Work to be completed
A single stretch of the material below is to be transcribed exactly, starting at the line with "This screenshot has height=670, width=1568." and ending after the line with "Click the 3,99 BRL total amount".

Supplied records
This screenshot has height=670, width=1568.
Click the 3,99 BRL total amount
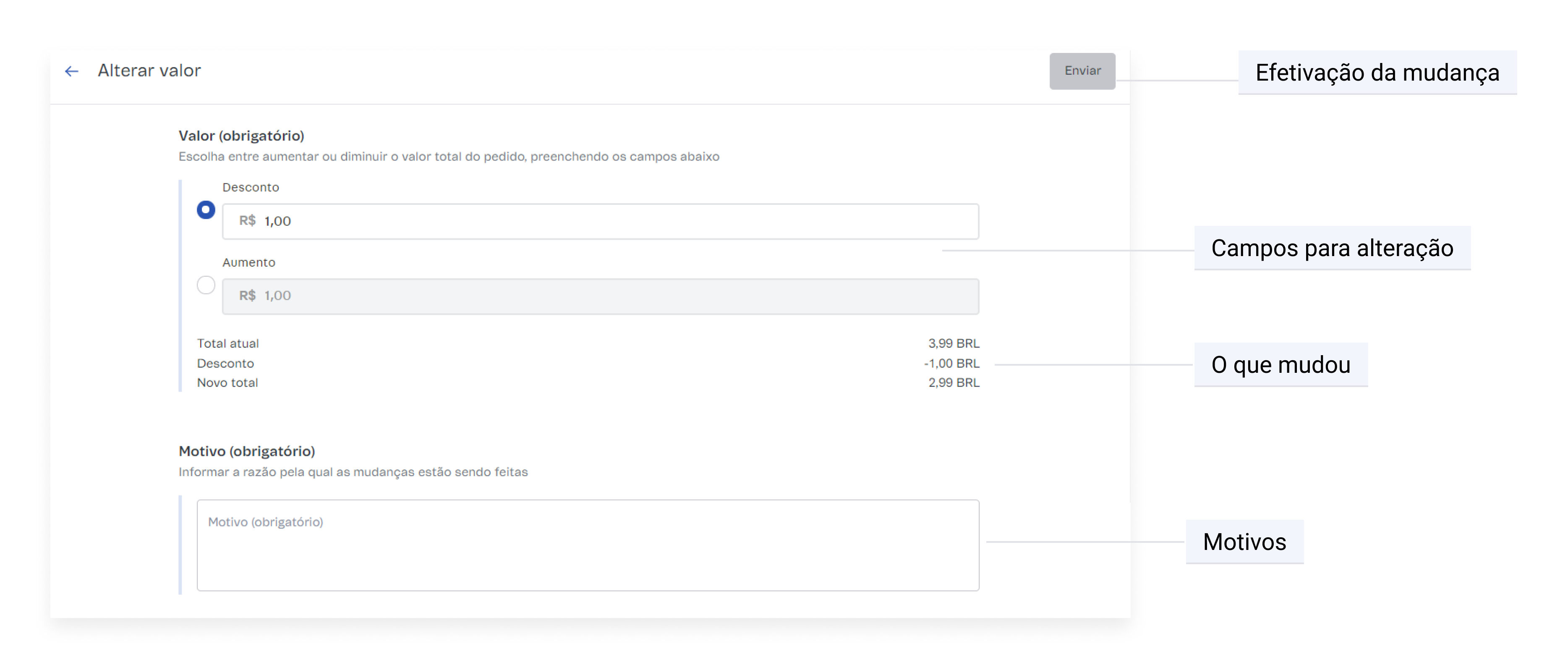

==

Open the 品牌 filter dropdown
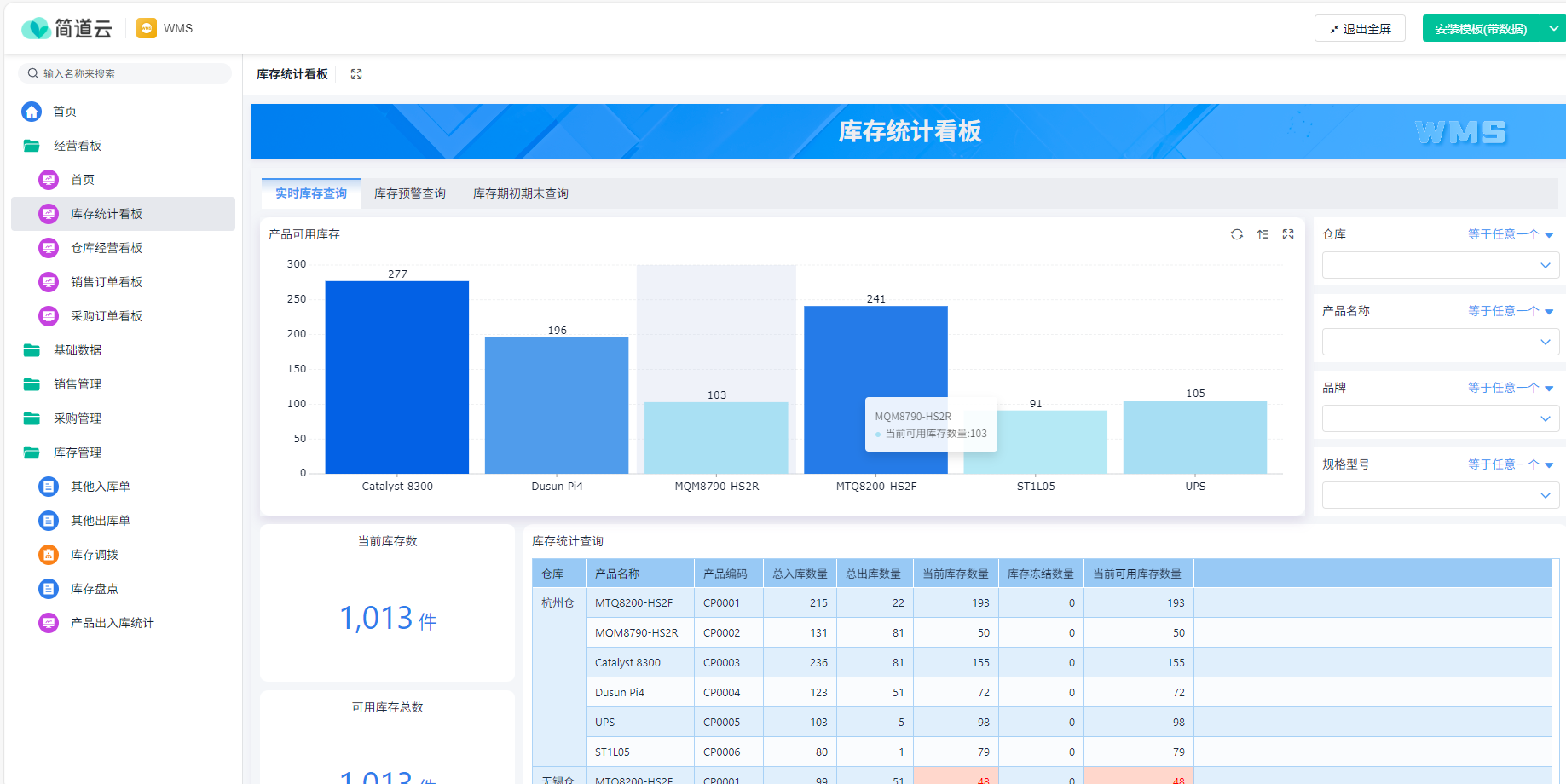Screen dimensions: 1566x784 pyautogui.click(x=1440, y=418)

---

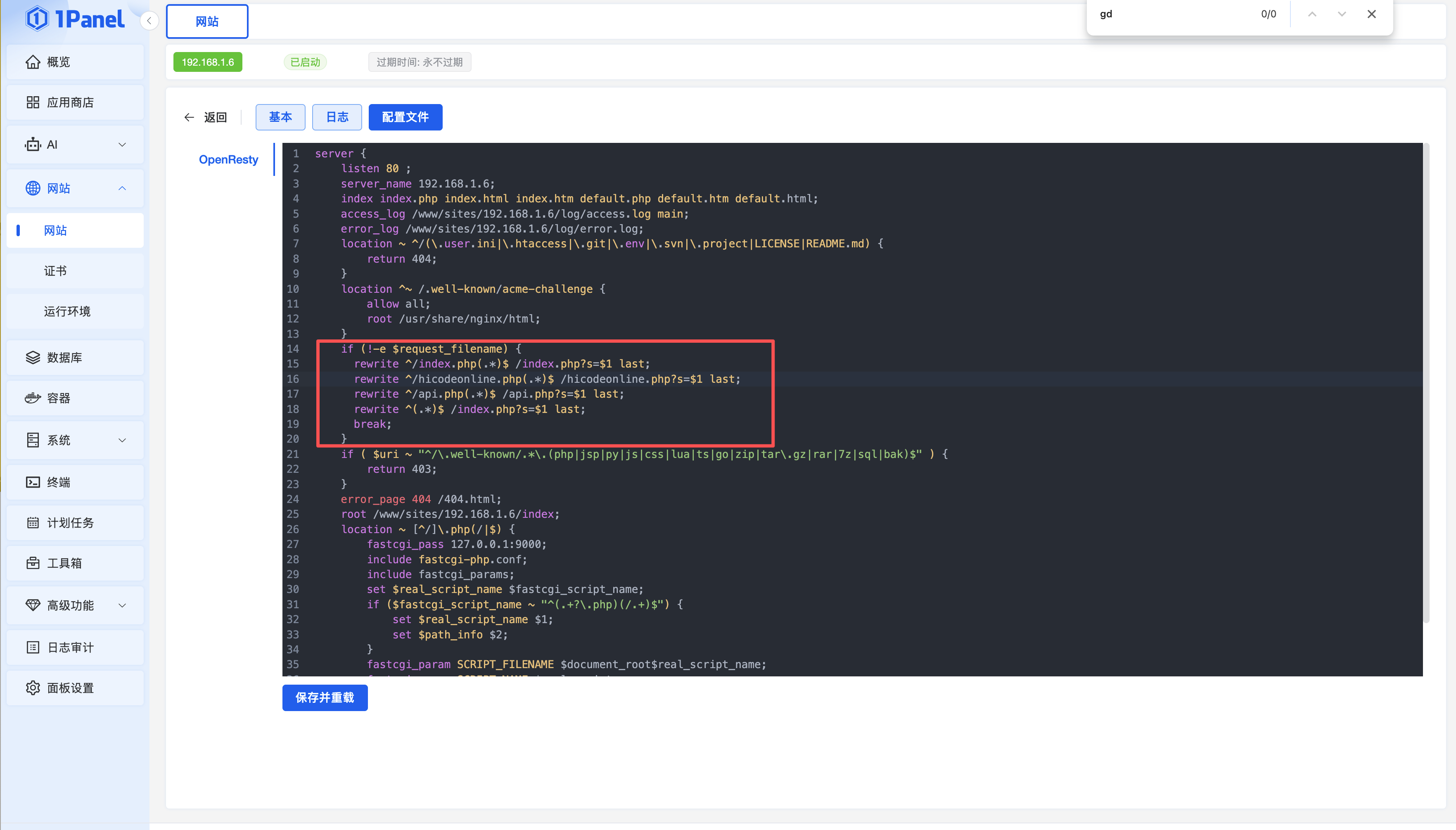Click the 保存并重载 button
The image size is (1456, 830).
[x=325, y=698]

The completed task
This screenshot has height=670, width=1568.
Click the 3,99 BRL total amount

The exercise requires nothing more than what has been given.